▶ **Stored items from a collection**
- Opening Delimiter -

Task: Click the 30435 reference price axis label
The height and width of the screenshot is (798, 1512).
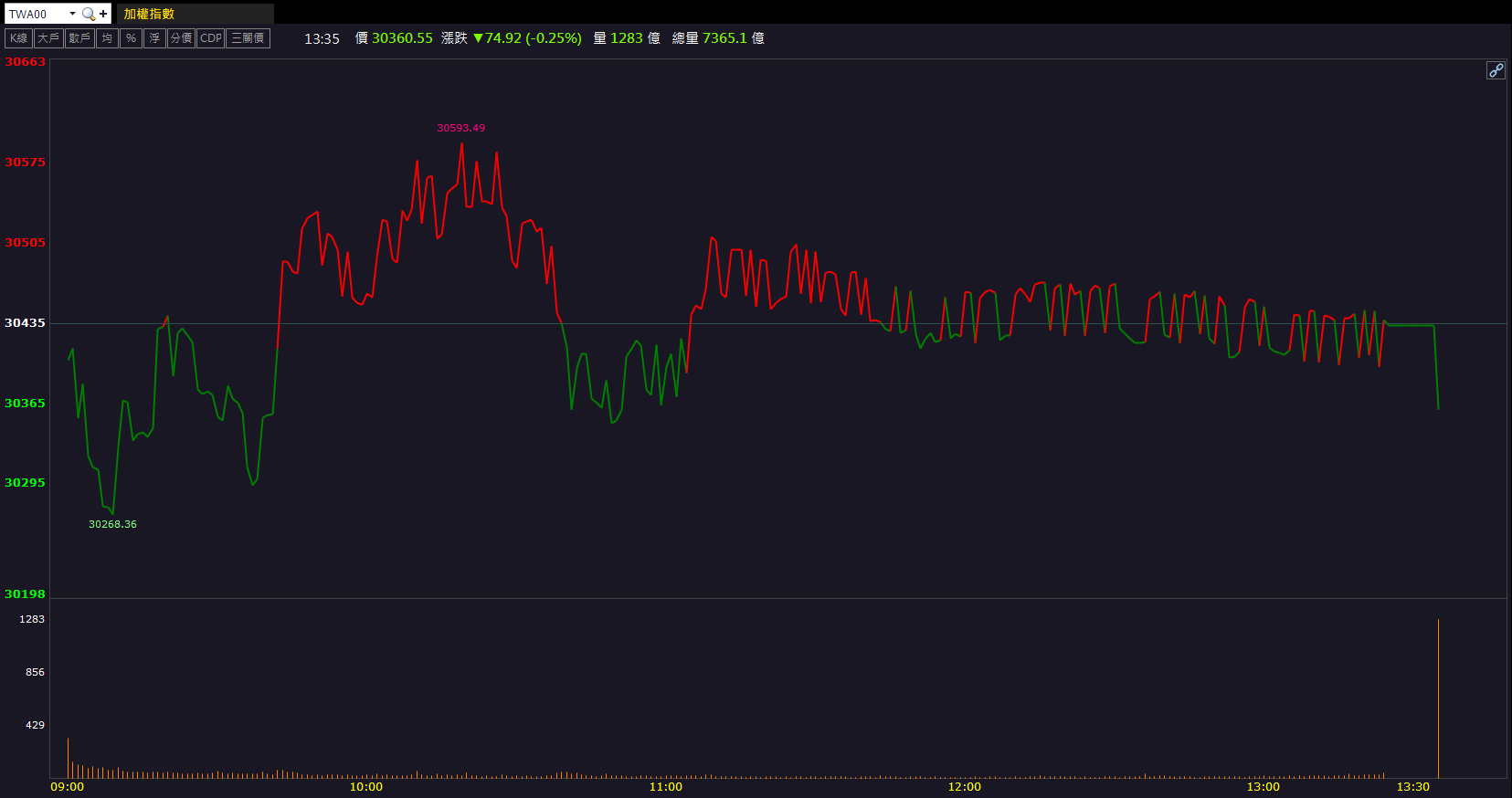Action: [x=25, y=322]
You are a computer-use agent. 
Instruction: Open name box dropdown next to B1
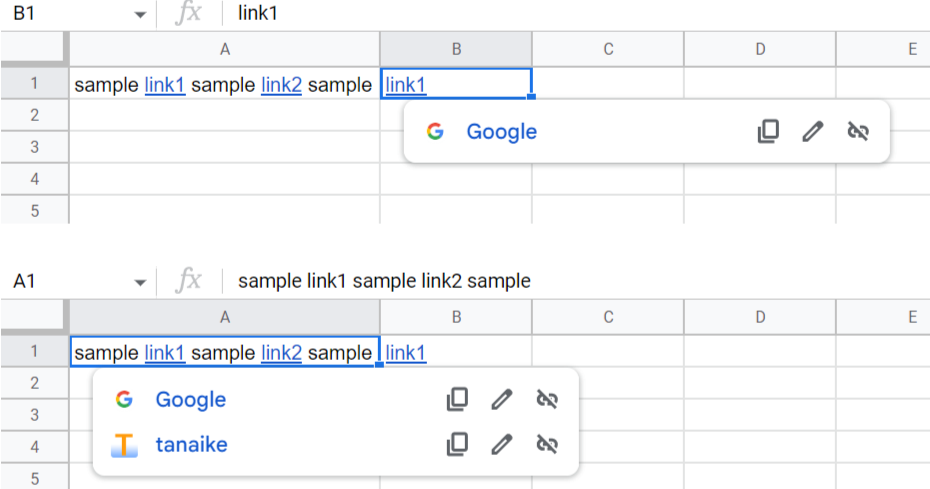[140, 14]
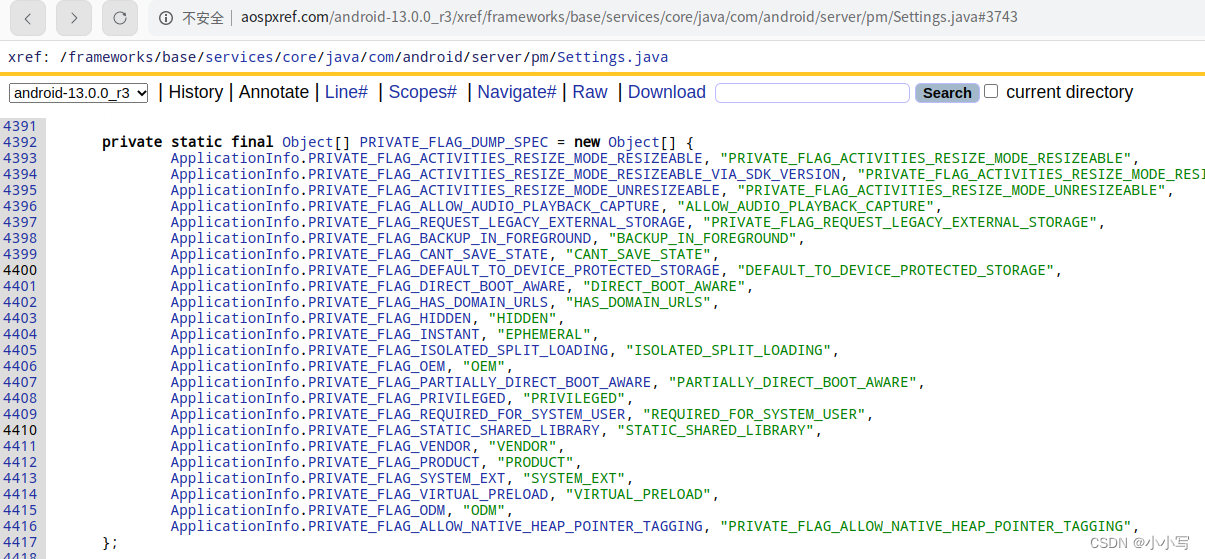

- Closing Delimiter -

▶ **Work to complete**
Print every entry exactly as written, without the pictures.

▶ **Worked solution**
Task: Click the 30435 reference price axis label
The height and width of the screenshot is (798, 1512).
Action: [x=25, y=322]
You are a computer-use agent. 
Instruction: Open name box dropdown next to B1
[140, 14]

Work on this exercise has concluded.